Make specific rules for passenger and logistics drones, add a clause for drone swarms as well: DFI recommended that new clauses allowing drones for use in logistics and passenger service should be added. The current draft is remiss of these provisions. It also suggested that the DGCA should specify conditions for using drone swarms. The main idea behind drone swarms is that individual drones within a group can make their own decisions through the information shared with each other.

Relax norms for nano drones: A large part of DFI’s recommendations seeks to ease restrictions placed on nano-category drones. The current draft says that a drone weighing less than 250 grams, with their speed limited to 15 meters/second are considered nano drones. However, DFI argued, nano drones do not have any localisation system (GNSS receivers etc.) integrated into them, and as a result, any mode of calculation of speed, distance from the remote pilot, height is not feasible either economically or technically. This makes it impossible to evaluate their speed.

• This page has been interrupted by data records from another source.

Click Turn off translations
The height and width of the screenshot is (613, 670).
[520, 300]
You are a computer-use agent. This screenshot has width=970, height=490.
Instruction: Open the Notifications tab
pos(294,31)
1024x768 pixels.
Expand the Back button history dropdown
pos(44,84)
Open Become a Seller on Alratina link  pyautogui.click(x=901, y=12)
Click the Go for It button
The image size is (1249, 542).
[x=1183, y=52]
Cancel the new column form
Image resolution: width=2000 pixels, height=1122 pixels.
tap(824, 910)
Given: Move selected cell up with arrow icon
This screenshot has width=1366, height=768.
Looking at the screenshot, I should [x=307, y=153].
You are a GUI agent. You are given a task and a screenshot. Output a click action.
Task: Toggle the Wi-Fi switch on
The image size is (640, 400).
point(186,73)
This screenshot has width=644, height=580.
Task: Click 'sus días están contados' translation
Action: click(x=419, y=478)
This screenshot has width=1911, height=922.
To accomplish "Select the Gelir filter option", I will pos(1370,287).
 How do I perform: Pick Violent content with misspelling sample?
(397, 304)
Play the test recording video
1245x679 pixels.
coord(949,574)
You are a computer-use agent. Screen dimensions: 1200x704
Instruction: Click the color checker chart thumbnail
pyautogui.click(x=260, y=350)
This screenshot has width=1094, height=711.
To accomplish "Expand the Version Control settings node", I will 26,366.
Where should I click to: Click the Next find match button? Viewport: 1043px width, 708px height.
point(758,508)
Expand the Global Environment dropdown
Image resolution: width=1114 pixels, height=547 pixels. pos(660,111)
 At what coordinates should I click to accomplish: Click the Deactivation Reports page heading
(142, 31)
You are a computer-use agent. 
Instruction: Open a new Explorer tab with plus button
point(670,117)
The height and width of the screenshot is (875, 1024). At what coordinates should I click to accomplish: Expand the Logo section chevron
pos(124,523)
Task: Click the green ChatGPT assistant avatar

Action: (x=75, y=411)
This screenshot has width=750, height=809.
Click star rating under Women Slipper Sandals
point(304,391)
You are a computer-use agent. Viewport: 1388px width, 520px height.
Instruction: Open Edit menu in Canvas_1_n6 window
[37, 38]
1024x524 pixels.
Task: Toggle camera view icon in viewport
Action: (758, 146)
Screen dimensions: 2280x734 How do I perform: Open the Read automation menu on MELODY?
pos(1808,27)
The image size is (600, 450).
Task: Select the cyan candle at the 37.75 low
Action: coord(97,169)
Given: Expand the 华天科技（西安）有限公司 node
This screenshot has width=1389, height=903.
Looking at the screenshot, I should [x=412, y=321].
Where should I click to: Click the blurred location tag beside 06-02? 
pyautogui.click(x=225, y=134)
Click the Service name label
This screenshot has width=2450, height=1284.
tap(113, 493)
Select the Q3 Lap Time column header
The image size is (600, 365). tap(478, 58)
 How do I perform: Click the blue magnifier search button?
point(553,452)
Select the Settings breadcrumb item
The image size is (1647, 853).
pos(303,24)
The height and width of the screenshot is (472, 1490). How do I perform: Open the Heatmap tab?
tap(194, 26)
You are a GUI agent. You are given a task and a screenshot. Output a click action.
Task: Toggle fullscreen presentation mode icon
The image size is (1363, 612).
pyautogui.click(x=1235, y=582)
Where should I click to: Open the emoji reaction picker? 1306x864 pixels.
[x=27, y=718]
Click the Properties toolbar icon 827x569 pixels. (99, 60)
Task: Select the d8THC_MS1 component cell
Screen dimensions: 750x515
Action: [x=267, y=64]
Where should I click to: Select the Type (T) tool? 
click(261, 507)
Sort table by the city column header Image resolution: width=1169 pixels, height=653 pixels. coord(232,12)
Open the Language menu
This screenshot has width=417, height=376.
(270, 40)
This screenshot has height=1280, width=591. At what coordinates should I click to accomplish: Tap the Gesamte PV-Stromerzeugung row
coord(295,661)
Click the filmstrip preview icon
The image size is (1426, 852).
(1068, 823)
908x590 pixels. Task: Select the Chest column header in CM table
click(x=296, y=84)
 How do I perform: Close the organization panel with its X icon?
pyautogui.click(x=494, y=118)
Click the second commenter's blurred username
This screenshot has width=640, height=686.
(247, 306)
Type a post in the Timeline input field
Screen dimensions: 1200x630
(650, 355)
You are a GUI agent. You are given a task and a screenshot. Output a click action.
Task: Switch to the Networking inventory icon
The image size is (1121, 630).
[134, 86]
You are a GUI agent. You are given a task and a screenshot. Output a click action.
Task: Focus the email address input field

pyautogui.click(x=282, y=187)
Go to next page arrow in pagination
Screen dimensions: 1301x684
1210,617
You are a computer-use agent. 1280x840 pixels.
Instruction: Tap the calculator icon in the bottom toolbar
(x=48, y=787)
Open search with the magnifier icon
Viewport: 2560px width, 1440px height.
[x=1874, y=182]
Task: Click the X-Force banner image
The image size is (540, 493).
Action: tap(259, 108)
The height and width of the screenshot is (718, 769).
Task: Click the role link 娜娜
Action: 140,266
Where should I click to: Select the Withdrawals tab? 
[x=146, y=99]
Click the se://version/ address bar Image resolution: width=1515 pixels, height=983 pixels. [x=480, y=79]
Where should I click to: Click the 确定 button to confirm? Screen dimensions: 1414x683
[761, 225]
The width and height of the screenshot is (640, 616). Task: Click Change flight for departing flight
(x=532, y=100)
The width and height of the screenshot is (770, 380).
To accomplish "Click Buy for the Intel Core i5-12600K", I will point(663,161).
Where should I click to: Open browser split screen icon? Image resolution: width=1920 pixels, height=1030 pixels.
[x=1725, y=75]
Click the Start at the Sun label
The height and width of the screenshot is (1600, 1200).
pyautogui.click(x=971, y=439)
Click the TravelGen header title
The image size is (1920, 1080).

Nano category drones should also be exempt from obtaining the unique identification number, DFI recommended.  “An RC helicopter, plane, educational RPAS kit can be bought for Rs 250 – Rs 2000 in the market. Most of these RPAS fall under the Nano category. These devices have been operating in the country for more than 20 years now and there have been no instances of their collisions with a manned aircraft in India. Initial market analysis suggests that there are at least 20 crore such devices in the country,” DFI said. Any attempt at including factors other than weight in the definition of nano drones will shoot up the cost of R&D for products that sell for very low cost,” it said.